[Start of Attachment]
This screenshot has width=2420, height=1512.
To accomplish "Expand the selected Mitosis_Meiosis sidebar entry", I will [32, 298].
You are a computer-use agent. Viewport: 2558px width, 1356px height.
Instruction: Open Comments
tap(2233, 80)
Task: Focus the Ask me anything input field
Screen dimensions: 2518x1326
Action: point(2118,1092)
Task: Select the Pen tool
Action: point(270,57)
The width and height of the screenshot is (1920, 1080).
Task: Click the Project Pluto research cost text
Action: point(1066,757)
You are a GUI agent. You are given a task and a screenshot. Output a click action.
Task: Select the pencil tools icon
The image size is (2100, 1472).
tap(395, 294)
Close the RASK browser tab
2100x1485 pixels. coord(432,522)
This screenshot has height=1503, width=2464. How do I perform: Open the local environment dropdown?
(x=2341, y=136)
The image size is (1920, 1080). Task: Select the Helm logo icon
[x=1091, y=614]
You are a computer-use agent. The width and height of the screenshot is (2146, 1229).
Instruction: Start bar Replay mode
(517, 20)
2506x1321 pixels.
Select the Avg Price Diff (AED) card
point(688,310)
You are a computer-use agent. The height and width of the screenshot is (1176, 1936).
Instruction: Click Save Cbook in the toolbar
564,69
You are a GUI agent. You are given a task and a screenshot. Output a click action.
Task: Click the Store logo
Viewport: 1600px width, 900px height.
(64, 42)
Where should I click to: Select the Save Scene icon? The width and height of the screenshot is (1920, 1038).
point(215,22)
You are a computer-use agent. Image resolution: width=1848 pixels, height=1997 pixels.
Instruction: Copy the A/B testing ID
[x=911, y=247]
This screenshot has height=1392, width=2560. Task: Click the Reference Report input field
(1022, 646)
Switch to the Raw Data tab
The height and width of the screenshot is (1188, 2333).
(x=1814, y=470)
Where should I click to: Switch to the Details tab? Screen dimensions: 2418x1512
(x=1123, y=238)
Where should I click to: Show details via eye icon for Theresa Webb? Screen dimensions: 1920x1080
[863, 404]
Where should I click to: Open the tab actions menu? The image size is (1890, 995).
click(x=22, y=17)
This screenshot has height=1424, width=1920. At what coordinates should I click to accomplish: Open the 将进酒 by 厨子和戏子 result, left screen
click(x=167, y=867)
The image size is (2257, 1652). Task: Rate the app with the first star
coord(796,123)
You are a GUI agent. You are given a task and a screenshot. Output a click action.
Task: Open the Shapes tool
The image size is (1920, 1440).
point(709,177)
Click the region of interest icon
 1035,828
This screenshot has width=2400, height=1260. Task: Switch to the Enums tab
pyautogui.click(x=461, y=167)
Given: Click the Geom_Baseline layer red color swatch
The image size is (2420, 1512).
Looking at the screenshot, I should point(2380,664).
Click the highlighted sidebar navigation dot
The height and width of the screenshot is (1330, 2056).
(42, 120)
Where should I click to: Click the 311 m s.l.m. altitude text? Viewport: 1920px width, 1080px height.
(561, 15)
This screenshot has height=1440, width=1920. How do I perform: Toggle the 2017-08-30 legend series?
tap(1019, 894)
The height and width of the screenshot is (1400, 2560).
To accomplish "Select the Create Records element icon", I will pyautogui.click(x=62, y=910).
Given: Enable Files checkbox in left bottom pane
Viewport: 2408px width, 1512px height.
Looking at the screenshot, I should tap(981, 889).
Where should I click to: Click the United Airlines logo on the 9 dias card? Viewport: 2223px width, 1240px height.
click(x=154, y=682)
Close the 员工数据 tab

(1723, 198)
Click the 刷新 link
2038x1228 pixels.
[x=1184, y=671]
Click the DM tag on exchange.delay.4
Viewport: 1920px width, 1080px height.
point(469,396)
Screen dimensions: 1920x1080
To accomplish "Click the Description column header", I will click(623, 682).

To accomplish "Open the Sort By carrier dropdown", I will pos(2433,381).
[End of Attachment]
Instructions to follow:
Show the lines of the records that include the string "computer".

The completed task:
You are a computer-use agent. Viewport: 2558px width, 1356px height.
You are a computer-use agent. The width and height of the screenshot is (2146, 1229).
You are a computer-use agent. The height and width of the screenshot is (1176, 1936).
You are a computer-use agent. Image resolution: width=1848 pixels, height=1997 pixels.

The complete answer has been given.